▸ PROBLEM TO SOLVE
Copy out exactly each line from the line with "Where should I click to: Switch" through the last line of the material below.

▸ DATA FOR REVIEW
*** Begin section ***

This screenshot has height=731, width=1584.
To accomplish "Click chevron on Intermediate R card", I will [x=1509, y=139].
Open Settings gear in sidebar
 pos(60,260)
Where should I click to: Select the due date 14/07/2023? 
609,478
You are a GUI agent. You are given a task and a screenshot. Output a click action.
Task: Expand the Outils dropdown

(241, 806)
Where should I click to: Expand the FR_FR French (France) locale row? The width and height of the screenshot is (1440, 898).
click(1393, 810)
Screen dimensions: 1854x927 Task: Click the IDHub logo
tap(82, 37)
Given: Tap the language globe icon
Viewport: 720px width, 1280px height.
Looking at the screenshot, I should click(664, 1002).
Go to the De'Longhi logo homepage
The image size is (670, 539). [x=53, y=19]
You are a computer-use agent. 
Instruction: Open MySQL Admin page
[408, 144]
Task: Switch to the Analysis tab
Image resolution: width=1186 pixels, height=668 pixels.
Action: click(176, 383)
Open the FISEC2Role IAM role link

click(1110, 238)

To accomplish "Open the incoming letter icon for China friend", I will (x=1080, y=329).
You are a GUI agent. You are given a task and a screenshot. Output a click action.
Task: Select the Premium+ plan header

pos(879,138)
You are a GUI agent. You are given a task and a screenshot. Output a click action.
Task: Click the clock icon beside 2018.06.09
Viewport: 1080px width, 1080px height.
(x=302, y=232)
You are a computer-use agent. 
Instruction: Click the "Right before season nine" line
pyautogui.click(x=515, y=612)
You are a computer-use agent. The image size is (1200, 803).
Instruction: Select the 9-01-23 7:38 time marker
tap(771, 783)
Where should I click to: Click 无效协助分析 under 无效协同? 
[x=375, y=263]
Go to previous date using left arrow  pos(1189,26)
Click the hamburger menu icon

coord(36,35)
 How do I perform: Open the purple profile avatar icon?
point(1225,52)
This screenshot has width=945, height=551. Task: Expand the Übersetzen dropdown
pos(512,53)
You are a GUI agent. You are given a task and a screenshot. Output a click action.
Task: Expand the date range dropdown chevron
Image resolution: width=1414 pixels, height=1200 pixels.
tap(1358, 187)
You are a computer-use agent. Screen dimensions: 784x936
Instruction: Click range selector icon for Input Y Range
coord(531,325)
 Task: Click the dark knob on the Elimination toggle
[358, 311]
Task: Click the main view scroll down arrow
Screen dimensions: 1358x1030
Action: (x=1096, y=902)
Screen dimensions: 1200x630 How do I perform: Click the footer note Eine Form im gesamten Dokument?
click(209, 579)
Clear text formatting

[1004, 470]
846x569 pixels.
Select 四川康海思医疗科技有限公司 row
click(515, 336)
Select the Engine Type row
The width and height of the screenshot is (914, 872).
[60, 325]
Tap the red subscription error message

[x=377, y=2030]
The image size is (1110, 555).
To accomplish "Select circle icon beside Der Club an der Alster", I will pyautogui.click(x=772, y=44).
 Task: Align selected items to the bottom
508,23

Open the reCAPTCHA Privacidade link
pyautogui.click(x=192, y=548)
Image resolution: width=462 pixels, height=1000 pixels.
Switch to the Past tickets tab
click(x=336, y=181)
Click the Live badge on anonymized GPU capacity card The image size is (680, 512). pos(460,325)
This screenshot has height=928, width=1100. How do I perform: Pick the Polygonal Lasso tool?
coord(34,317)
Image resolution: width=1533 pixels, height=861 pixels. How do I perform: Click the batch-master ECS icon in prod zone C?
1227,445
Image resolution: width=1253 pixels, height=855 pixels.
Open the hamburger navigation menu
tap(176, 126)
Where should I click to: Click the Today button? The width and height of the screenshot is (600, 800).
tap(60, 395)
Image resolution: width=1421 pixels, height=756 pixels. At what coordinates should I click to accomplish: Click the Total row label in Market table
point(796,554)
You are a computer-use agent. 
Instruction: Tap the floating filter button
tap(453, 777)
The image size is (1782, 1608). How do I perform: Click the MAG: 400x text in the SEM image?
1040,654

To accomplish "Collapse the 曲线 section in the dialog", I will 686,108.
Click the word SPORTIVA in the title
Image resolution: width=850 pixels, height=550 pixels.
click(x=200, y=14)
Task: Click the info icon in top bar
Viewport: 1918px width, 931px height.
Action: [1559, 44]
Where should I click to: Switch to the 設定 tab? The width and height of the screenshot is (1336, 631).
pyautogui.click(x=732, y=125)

*** End section ***

▸ RESULT OF THE TASK
Where should I click to: Switch to the 設定 tab? The width and height of the screenshot is (1336, 631).
pyautogui.click(x=732, y=125)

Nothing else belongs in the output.